Below are 32 hypothetical students’ heights, each represented by one vertical bar. They are grouped by color into individual classrooms A, B, C, D … H making it 8 classrooms in all.

In the first row at the top, the solid green horizontal line shows the average of the heights of all the individual students across all 32 individual measurements. The rightmost section shows the average height and also shows the maximum height and the minimum height for this sample of all students.

In the second part, we first calculate the average height of each classroom separately e.g. instead of looking at each yellow bar separately, we are now only looking at the single green line across those yellow bars that represents the average height of that classroom. And we do that for each cluster of colors. So now we only have 8 measurements that reflect the average height of each classroom. Taking an average of those 8 averages results in the exact same average height. However, the variance in this sample is much lower i.e. it’s more likely that the tallest kid in a class gets balanced out by other short kids in a class so the average height of a classroom will show less variation than the average height of the kids individually.

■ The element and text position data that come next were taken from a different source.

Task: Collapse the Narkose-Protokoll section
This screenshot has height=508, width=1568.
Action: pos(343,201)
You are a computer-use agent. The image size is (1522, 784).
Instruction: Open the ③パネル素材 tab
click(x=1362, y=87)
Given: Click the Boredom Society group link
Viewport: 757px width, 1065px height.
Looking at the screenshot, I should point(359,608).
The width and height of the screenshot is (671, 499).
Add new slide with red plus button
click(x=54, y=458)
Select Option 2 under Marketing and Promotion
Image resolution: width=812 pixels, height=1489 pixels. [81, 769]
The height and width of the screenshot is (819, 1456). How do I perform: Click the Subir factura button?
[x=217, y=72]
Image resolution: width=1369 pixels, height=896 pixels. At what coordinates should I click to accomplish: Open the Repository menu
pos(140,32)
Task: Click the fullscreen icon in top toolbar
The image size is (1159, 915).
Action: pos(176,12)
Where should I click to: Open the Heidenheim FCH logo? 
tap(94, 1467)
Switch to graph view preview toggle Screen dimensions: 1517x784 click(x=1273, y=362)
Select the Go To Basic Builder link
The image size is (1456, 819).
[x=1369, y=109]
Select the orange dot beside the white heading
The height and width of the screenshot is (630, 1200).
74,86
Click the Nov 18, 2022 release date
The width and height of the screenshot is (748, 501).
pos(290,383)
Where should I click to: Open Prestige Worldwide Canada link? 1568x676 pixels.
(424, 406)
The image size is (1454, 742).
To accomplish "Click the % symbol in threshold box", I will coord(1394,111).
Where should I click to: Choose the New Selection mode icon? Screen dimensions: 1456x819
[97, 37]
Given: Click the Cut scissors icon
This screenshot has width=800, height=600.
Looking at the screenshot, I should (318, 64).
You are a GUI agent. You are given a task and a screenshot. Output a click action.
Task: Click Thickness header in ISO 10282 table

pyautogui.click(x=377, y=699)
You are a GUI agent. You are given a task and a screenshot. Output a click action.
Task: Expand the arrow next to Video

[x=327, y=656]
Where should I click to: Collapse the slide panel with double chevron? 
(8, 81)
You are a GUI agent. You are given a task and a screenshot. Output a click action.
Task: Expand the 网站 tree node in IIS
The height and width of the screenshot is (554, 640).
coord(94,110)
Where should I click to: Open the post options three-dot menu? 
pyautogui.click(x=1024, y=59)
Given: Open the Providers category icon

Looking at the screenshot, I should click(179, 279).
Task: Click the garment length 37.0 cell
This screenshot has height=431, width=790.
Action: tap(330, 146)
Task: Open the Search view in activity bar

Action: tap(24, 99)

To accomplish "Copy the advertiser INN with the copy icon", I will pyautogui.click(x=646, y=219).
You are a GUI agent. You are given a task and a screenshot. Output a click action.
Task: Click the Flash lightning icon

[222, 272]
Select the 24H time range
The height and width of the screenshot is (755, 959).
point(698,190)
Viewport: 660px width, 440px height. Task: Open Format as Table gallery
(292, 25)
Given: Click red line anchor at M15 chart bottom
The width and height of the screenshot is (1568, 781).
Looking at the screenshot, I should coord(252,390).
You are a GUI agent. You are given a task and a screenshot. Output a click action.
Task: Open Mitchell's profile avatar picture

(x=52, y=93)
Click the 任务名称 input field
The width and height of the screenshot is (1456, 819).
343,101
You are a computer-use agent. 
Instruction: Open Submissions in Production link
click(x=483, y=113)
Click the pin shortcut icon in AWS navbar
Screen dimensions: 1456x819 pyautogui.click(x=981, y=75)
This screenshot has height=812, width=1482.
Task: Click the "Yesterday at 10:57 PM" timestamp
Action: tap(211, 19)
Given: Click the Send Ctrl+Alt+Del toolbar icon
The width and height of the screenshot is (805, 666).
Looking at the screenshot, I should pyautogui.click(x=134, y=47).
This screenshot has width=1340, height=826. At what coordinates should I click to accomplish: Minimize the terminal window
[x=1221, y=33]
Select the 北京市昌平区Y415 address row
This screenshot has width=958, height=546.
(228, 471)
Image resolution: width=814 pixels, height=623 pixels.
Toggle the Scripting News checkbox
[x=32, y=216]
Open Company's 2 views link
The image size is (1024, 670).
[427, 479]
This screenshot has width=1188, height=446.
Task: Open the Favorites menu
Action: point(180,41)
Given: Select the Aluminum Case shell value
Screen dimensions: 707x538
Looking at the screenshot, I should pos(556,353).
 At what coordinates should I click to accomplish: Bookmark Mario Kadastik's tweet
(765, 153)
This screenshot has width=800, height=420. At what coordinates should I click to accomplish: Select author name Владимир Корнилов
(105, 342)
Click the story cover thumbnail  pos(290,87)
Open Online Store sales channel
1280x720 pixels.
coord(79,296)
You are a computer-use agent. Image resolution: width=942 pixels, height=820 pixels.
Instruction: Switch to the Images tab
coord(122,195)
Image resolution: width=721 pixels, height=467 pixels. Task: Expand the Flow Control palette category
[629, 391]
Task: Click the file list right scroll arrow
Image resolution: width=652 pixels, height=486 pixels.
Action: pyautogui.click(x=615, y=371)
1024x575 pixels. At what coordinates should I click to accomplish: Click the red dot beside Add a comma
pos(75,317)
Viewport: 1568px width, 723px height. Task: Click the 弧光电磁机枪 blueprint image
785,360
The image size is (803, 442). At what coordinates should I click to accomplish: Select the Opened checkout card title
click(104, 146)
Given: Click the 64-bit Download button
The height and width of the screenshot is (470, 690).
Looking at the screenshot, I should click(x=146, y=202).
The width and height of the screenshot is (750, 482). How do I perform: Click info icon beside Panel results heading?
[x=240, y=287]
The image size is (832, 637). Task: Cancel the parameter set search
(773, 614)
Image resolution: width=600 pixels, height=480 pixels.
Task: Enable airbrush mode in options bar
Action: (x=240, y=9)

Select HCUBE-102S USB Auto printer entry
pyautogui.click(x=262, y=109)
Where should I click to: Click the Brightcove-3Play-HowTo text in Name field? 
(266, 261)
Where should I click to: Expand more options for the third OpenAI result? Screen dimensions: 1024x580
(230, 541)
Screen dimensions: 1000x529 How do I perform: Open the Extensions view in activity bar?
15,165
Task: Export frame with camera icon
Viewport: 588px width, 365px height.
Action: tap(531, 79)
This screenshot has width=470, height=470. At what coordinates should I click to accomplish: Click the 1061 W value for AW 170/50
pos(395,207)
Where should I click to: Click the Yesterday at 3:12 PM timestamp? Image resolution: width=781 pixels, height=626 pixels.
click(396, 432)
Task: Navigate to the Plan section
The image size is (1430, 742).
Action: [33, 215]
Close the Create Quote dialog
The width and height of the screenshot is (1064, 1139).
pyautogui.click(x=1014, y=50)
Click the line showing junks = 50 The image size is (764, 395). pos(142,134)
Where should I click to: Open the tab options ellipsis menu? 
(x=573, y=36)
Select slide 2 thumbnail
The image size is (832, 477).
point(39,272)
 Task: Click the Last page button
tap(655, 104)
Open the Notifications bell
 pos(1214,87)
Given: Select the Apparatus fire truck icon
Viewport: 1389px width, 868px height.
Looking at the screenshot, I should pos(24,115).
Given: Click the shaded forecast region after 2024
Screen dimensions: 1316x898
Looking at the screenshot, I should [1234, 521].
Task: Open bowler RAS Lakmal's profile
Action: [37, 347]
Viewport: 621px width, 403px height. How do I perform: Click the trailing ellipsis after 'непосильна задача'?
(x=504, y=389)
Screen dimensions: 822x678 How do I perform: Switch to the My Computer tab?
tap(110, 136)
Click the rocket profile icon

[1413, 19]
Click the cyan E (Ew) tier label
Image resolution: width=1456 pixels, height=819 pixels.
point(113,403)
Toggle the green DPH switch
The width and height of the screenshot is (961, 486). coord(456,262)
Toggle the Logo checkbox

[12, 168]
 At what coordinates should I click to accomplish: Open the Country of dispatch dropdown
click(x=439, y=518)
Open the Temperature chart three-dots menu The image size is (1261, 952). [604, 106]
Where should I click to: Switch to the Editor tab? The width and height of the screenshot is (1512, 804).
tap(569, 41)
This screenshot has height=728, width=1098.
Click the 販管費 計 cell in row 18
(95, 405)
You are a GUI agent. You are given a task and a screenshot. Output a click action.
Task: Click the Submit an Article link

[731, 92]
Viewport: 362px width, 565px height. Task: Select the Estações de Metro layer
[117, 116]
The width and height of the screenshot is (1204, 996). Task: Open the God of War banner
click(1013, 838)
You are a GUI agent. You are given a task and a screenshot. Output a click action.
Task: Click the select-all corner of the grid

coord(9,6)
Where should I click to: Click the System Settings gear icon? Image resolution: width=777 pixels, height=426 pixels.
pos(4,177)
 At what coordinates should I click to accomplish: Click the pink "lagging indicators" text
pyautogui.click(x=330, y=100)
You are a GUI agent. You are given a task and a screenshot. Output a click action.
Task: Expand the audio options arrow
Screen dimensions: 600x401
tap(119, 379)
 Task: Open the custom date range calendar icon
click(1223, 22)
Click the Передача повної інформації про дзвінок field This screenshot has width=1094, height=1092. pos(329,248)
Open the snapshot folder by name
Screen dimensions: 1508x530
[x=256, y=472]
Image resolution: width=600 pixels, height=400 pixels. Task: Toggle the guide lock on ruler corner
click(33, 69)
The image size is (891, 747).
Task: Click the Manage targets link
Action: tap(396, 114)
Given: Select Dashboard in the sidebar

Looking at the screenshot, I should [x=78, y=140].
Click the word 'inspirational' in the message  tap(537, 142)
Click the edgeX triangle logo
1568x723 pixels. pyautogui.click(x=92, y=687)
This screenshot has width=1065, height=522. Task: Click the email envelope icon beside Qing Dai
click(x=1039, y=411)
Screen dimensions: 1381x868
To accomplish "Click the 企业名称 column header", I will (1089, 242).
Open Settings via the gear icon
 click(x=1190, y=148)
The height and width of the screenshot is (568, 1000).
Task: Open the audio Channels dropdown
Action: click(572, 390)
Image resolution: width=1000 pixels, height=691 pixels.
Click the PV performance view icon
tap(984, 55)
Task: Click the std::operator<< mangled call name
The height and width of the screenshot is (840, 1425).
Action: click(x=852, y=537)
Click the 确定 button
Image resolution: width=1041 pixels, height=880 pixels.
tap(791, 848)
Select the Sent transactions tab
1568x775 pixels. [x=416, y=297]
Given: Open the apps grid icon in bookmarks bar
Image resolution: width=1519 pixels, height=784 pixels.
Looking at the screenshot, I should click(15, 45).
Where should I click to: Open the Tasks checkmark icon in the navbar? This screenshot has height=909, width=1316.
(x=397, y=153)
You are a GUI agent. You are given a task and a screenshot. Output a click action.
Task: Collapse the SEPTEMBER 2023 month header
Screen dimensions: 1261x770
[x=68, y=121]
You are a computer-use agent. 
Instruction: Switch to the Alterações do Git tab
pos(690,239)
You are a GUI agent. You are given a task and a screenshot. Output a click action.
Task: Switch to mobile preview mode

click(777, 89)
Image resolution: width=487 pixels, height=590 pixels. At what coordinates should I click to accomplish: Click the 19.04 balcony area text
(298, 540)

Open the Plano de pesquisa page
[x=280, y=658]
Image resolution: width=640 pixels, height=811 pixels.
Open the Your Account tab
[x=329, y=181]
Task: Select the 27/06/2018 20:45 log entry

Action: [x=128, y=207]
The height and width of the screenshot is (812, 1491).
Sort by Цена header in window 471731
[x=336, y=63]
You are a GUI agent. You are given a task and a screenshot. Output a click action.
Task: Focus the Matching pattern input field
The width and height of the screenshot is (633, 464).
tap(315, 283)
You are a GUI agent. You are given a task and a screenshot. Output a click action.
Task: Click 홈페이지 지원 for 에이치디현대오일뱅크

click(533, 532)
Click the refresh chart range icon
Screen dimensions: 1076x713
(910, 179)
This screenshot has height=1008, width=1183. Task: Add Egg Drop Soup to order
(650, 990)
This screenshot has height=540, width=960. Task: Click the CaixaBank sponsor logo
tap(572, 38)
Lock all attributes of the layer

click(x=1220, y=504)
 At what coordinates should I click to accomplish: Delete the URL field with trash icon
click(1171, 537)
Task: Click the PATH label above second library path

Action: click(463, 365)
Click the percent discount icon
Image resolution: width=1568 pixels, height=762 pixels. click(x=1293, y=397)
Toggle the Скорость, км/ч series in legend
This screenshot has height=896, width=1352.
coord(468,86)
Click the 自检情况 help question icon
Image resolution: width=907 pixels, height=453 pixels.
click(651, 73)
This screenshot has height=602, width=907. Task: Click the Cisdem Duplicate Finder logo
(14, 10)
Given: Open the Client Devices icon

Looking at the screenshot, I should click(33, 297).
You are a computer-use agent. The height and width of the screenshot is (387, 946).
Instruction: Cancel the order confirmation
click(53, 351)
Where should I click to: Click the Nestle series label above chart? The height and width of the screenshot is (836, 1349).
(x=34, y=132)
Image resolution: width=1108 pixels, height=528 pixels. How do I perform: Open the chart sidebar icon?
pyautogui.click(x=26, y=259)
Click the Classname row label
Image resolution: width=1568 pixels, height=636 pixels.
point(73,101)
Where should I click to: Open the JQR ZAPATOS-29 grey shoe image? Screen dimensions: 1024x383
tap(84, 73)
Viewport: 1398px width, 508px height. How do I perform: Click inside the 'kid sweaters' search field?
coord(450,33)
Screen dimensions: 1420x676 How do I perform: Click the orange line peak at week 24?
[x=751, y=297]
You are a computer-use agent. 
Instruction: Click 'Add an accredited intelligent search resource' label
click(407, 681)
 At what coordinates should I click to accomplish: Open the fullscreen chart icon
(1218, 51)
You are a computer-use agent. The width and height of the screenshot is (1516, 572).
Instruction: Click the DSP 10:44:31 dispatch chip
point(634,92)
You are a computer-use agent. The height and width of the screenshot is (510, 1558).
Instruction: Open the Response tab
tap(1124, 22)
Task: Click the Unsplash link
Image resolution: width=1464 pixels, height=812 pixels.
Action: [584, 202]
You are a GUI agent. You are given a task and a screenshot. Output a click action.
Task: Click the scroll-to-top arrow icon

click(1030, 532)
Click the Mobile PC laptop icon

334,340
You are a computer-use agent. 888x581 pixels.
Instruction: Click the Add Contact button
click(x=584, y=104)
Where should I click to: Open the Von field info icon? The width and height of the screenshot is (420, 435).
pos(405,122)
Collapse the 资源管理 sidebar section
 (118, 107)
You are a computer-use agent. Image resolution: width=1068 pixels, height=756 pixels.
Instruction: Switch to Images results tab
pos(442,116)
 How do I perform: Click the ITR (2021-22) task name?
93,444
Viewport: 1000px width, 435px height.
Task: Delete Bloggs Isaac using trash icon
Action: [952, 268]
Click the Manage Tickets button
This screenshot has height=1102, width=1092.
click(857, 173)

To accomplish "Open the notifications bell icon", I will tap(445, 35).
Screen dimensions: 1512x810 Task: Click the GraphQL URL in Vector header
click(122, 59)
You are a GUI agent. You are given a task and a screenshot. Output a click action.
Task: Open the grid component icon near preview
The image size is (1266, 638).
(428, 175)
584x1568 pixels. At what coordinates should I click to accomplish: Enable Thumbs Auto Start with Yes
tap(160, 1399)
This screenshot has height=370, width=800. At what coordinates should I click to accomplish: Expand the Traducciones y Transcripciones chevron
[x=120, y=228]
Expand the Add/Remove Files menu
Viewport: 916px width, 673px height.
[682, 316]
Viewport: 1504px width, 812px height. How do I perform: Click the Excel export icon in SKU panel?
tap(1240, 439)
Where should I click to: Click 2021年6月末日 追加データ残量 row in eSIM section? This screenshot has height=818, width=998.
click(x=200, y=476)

Also, a large classroom is always closer to the mean than the average height of smaller classrooms which will have more outliers as it’s easy for a single tall student to throw off the average of a small classroom. But in a large class room, a single tall student has less impact on the average height.

The third section shows that distribution. Classrooms with the tallest average height tends to be smaller classrooms. Similarly, classrooms with the shortest average height also tend to be the smaller classrooms.

It would be erronous to just look at the top of the distribution and conclude that smaller classrooms have taller students compared to large classrooms. However, now replace height with grades. And that’s exactly the premise of the “small schools” movement. Without understanding the underlying real world distribution of data and how sample sizes affect variance, small school lobbying centers around the belief that small schools have better grades. This is true. But due to statistics and how data is distributed and measured. Not because small schools actually do something different. Also, the worst performing schools are also small schools by the same distribution.

Understanding this relationship between sample sizes and variances observed in them is very important when making sense of data. Yet, the chapter states, many examples of large policy decisions have been made by incorrect understanding of the datasets or by looking at just one side of the distribution.

[Update: This is also covered in the famous book about understanding our biases, Thinking Fast and Slow.]